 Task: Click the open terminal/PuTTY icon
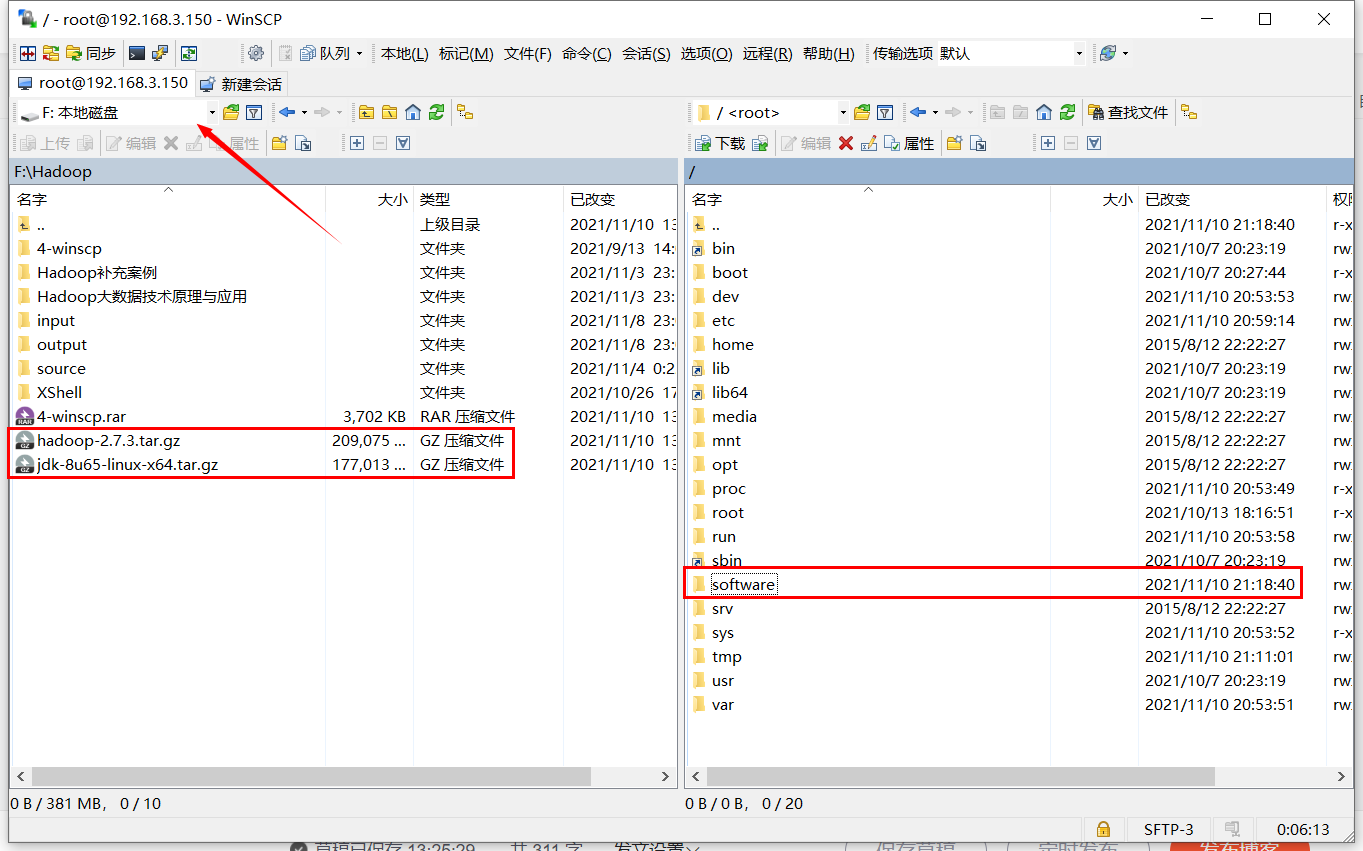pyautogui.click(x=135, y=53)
********************
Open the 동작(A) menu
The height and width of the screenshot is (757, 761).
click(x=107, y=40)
********************
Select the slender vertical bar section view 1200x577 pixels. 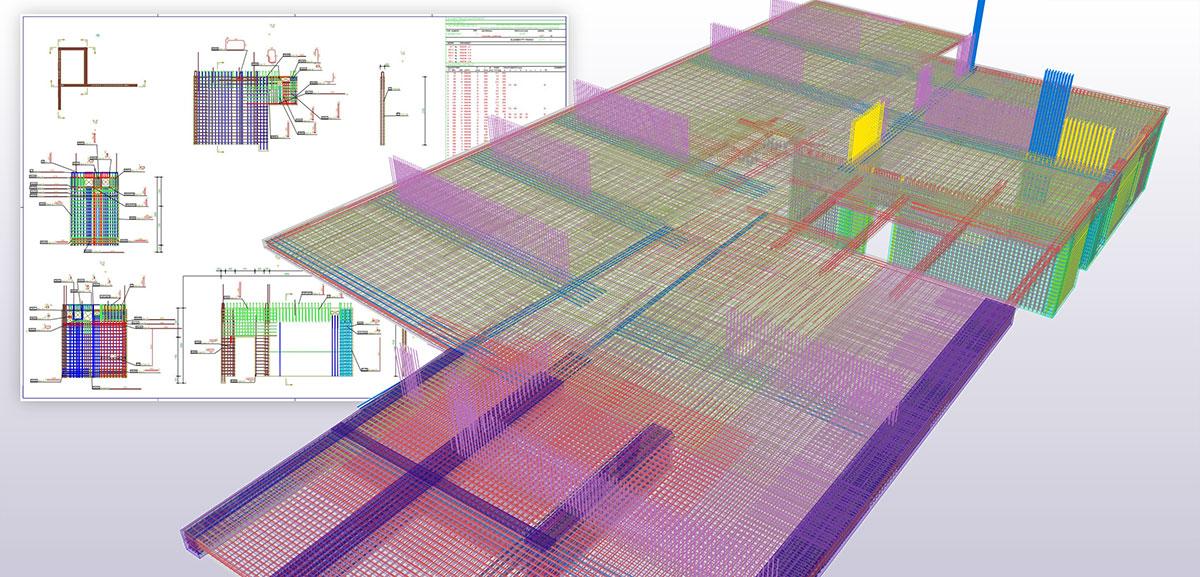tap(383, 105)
********************
Written problem: Rewrite the rows from the line containing "Open the 동작(A) menu" through the line containing "click(x=107, y=40)", both included, as a JSON list of strings with one string per line and blank lines omitted.

Written answer:
[
  "Open the 동작(A) menu",
  "The height and width of the screenshot is (757, 761).",
  "click(x=107, y=40)"
]